Greener Culture May 7, 2016 0
Florida Businessman Builds Environmentally Friendly Sports Car Made From Hemp

A sports car made from cannabis hemp could lead the charge in making carbon neutral vehicles.

Made from the chassis of a Mazda convertible, the cannabis car is bringing a new meaning to the phrase ‘green machine’ and could soon be seen on high roads around the world.

The man behind the car, Bruce Michael Dietzen from Florida, hopes his environmentally friendly automobile could help debunk the taboo behind the cannabis plant and its uses.

He said: ‘The body of the car uses about 100 lbs of woven hemp.’

Dietzen was inspired to build the sports car after hearing about renowned industrialist, Henry Ford, using the durable material in 1941 to build the world’s first Soybean/Hemp car.

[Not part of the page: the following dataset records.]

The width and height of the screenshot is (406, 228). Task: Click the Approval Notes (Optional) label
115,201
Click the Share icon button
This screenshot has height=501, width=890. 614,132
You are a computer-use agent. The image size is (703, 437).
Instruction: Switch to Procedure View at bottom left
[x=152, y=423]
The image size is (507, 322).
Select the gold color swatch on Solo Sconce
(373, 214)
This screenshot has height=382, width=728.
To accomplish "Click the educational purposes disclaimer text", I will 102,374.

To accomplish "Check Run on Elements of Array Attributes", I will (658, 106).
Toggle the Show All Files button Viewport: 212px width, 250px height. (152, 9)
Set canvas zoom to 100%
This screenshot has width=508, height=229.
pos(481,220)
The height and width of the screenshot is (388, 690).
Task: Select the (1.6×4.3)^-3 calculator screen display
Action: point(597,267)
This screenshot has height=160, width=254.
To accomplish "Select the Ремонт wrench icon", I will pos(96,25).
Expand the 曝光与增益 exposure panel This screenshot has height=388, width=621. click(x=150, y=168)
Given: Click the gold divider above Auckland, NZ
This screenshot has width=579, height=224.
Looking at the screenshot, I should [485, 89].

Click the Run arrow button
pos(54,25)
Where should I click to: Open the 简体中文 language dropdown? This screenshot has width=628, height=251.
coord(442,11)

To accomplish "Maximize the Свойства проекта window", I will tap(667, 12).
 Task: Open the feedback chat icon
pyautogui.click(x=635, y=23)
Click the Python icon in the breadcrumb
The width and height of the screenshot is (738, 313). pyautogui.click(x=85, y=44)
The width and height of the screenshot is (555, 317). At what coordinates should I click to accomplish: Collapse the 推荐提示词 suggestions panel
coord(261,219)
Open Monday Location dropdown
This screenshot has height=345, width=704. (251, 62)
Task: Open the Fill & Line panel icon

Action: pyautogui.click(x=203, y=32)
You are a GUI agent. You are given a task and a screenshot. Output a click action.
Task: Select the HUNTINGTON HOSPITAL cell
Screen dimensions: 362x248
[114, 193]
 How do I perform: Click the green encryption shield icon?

It was also one of the first uses of bio fuel in a vehicle as the car ran also ran on hemp fuel.

Building the cannabis car, however was no easy feat for Dietzen as acquiring the controversial material proved more difficult than he expected.

The car-enthusiast said: ‘I live in Florida, Hemp is still illegal to grow so I had to import the woven material all the way from China because we still don’t have the facilities that can make hemp fabrics.’

The car itself cost the former National Sales Manager at Dell $200,000 to build and a further $200,000 in lost earnings.

It runs on a bio fuel made from recycled agricultural waste and is expected to have a much lower carbon footprint than standard electric powered cars when it goes into mass production.

The former executive is currently working on a Docu-Series entitled: ‘Hempsters Cannabis Car Tour’ with Producer and business partner, and fellow Cannabis Hemp activist, Diana Oliver of Thunderbird Productions.

Diana Oliver’s first film in the Hempsters Doc/film Series, ‘Hempsters Plant the Seed,’ features Hollywood actor and activist Woody Harrelson and musician and cannabis activist Willie Nelson discussing the benefits of the plant, from its medicinal benefits to its everyday uses for things such as clothing.

Dietzen said: ‘Many states are starting to make it legal, it’s a really great sign as we’re getting back to the point where we’re starting to make products out of Industrial hemp just as Henry Ford suggested we should do, we can grow our own Petroleum, Paper and Plastic, all from the Soil’.